_WORK REQUEST:_ Copy exactly the lines from the one containing "This screenshot has" through the last line of the records below, including both, and leave out any pictures.

_MATERIAL FOR THIS TASK:_
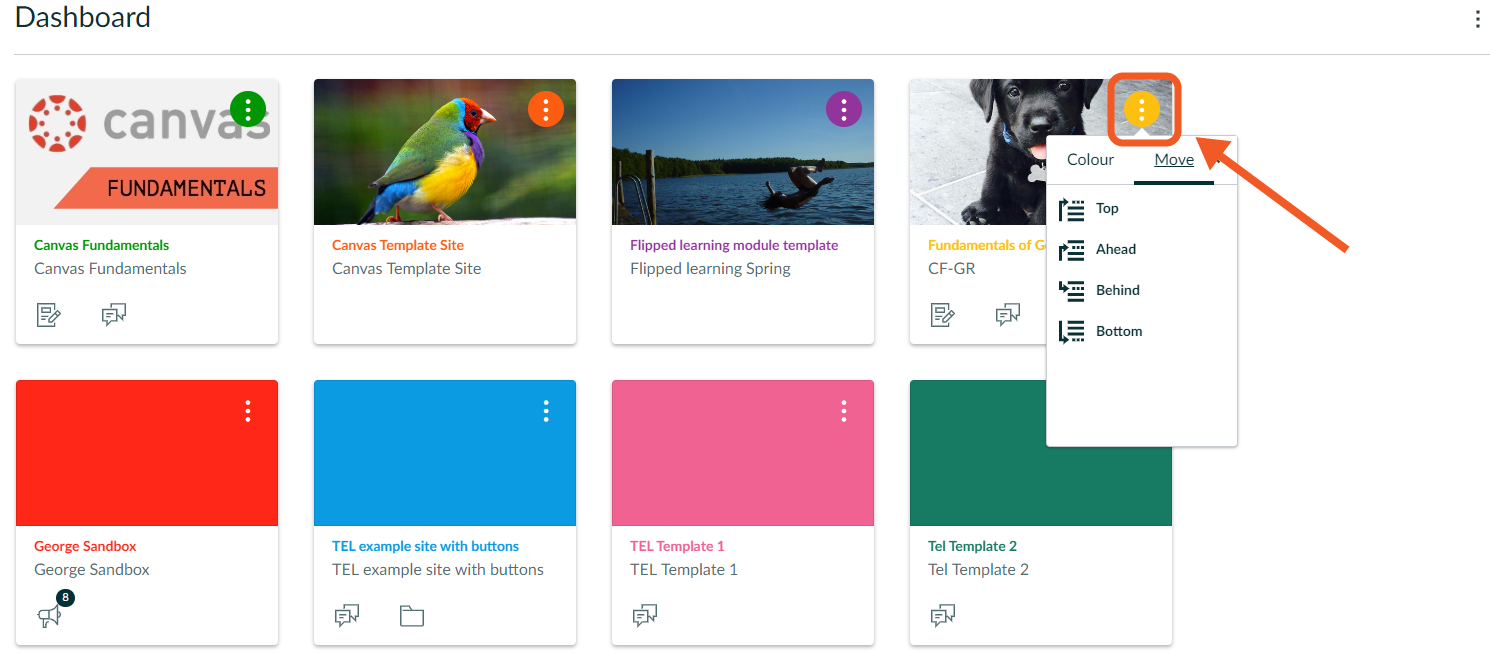Switch to the Colour tab
The width and height of the screenshot is (1490, 654).
(1090, 160)
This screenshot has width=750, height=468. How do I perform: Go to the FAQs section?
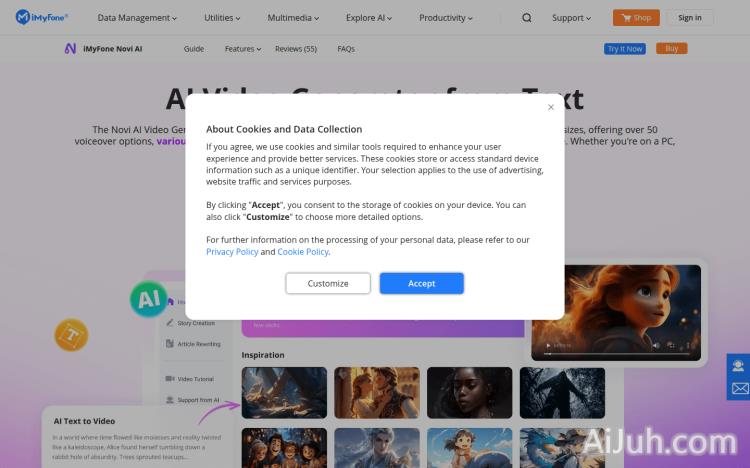[346, 49]
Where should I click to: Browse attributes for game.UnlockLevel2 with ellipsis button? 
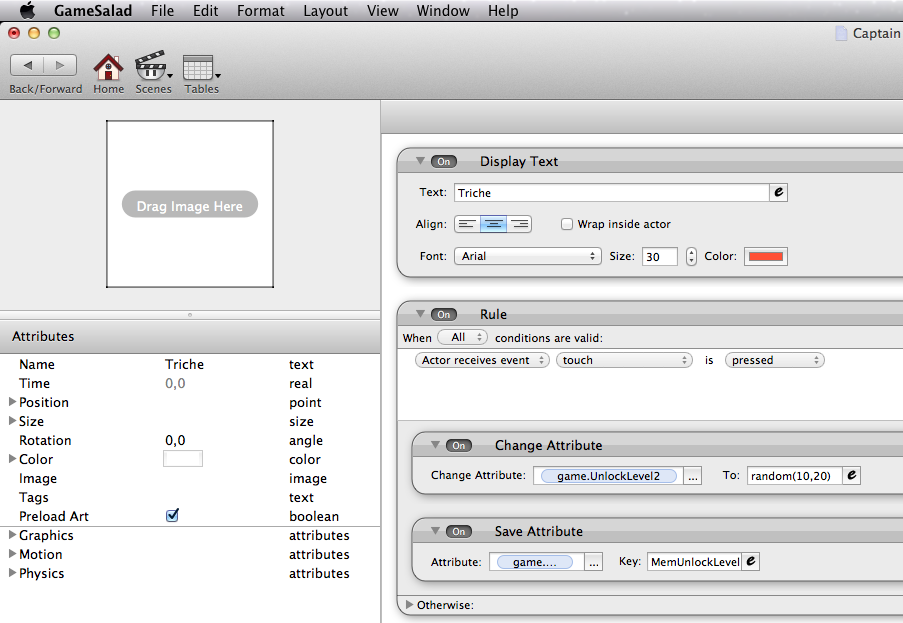click(693, 476)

_RESULT FOR THIS EXERCISE:_
This screenshot has width=750, height=468. How do I perform: Go to the FAQs section?
[346, 49]
Where should I click to: Browse attributes for game.UnlockLevel2 with ellipsis button? 
click(693, 476)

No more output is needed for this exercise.